C’è un legame tra questa decisione e la situazione politica interna dell’Ucraina?

Sebbene non dichiarato ufficialmente nei comunicati del Ministero della Difesa, il contesto suggerisce di sì. La stampa internazionale, incluso il New York Times, ha evidenziato crescenti problemi di corruzione e mancanza di trasparenza nell’amministrazione Zelensky. Per i paesi scandinavi, che hanno una tolleranza zero verso la cattiva gestione dei fondi pubblici, il continuo invio di denaro senza garanzie di supervisione (o “oversight”) sta diventando politicamente difficile da giustificare ai propri elettori.

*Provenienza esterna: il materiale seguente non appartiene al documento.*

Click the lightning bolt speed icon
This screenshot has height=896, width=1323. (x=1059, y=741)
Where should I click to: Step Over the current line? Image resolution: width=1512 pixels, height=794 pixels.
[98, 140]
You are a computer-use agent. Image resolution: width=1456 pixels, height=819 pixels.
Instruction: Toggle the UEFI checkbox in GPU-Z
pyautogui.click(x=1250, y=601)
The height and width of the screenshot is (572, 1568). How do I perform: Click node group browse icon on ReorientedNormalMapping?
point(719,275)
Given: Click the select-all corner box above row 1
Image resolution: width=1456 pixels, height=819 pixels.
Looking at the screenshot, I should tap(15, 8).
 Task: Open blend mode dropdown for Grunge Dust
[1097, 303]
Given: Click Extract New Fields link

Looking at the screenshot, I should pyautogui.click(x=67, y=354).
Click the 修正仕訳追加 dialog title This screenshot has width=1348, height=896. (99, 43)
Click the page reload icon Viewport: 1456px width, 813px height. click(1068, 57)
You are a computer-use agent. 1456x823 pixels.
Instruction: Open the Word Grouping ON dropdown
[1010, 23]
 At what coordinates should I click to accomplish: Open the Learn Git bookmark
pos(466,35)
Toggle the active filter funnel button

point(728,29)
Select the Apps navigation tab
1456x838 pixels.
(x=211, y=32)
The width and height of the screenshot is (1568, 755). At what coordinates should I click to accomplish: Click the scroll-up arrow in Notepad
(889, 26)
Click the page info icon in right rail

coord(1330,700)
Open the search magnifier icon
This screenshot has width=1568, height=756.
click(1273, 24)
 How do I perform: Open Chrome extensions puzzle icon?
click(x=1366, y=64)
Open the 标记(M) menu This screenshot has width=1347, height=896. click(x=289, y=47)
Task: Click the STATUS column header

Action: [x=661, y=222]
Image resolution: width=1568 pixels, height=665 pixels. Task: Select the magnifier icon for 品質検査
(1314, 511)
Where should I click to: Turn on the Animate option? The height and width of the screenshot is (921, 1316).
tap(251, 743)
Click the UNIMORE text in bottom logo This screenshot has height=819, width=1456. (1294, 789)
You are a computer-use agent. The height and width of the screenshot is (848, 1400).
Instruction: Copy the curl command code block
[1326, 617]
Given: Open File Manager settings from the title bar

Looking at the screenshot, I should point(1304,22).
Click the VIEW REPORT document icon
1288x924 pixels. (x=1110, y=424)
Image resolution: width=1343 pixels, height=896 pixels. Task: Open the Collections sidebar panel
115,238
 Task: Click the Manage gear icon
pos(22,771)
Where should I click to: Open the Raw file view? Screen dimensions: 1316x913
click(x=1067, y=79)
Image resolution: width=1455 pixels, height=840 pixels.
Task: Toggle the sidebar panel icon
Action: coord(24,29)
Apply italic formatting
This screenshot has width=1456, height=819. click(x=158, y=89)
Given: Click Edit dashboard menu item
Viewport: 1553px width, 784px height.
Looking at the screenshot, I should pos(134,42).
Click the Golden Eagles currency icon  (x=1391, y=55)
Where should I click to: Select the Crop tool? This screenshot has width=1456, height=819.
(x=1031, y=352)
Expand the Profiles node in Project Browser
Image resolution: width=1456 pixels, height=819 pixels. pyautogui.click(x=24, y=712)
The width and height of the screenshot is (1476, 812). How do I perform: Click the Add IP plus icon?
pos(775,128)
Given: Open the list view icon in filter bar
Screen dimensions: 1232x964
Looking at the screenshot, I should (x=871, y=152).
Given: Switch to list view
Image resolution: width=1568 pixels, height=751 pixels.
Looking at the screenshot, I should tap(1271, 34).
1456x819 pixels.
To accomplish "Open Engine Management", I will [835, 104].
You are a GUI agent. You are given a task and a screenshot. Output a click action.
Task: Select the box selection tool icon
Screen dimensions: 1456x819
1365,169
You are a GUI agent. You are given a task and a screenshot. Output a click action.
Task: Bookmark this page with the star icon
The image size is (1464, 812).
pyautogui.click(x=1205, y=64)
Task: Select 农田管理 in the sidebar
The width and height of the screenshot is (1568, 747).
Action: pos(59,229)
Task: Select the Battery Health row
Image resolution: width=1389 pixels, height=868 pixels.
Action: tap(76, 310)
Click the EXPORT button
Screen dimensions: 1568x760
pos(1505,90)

Come influisce il cambio di presidenza negli USA su questa scelta?

L’elezione di Trump e la prospettiva di un disimpegno finanziario diretto degli USA (che preferirebbero vendere armi all’UE piuttosto che donarle direttamente a Kiev) pongono l’Europa di fronte a un bivio. I paesi europei realizzano che non possono coprire interamente il buco lasciato dagli americani. La mossa danese potrebbe essere l’inizio di un trend più ampio in cui i singoli stati UE, presi tra vincoli di bilancio e incertezza geopolitica, iniziano a razionalizzare le proprie spese estere.